Previous studies have demonstrated that the activation of
delta opioid receptors is neuroprotective against neonatal
hypoxia-
ischemia (HI)
brain injury. The aim of this study was to investigate the
neuroprotective effects of
biphalin, a dimeric
opioid peptide, in a mouse model of neonatal HI and the underlying mechanisms. On postnatal day 10, mouse pups were subjected to unilateral carotid artery
ligation followed by 1 h of
hypoxia (10 % O2 in N2). For treatment,
biphalin (5 mg/kg, 10 mg/kg, 20 mg/kg) was administered intraperitoneally immediately after HI. The
opioid antagonist naloxone or phosphatidylinositol-3-kinase inhibitor
Ly294002 was administered to determine the underlying mechanisms.
Infarct volume,
brain edema, phosphorylated Akt and apoptosis-related
proteins levels were evaluated by using a combination of
2,3,5-triphenyltetrazolium chloride staining, brain water content and Western blotting at 24 h after HI. The long-term effects of
biphalin were evaluated by brain
atrophy measurement, Nissl staining and neurobehavioral tests at 3 weeks post-HI.
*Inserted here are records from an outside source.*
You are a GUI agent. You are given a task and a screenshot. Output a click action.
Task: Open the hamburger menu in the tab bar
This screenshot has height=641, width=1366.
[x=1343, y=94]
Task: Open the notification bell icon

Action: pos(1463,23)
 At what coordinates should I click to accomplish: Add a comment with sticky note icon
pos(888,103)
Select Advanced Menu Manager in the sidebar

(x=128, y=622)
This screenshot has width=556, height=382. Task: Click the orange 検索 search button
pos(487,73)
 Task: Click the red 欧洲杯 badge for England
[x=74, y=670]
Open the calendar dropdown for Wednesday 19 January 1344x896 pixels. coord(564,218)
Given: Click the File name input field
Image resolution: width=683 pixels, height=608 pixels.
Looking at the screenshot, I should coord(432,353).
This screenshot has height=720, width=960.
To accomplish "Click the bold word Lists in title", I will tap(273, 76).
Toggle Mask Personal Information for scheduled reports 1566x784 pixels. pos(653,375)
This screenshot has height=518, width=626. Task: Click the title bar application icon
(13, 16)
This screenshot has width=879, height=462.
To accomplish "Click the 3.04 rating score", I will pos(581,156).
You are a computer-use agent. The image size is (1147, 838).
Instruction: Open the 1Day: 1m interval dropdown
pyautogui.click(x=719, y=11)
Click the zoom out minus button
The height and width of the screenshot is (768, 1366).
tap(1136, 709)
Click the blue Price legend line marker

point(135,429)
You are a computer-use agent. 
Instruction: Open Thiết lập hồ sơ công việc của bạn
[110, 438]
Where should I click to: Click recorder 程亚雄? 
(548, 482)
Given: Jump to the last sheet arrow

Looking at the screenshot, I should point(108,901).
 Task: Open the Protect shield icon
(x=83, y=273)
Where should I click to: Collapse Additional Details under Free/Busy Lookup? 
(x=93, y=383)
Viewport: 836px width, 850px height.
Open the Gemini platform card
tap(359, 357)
Biphalin (10 mg/kg) significantly reduced the
infarct volume and ameliorated
brain edema.
Biphalin also had long-term protective effects against the loss of ipsilateral brain tissue and resulted in improvements in neurobehavioral outcomes. However,
naloxone or
Ly294002 abrogated the
neuroprotective effects of
biphalin. Furthermore,
biphalin treatment significantly preserved phosphorylated Akt expression, increased Bcl-2 levels, and decreased Bax and cleaved
caspase 3 levels after HI. These effects were also reversed by
naloxone and
Ly294002 respectively. In conclusion,
biphalin protects against HI
brain injury in neonatal mice, which might be through activation of the
opioid receptor/
phosphatidylinositol-3-kinase/Akt signaling pathway.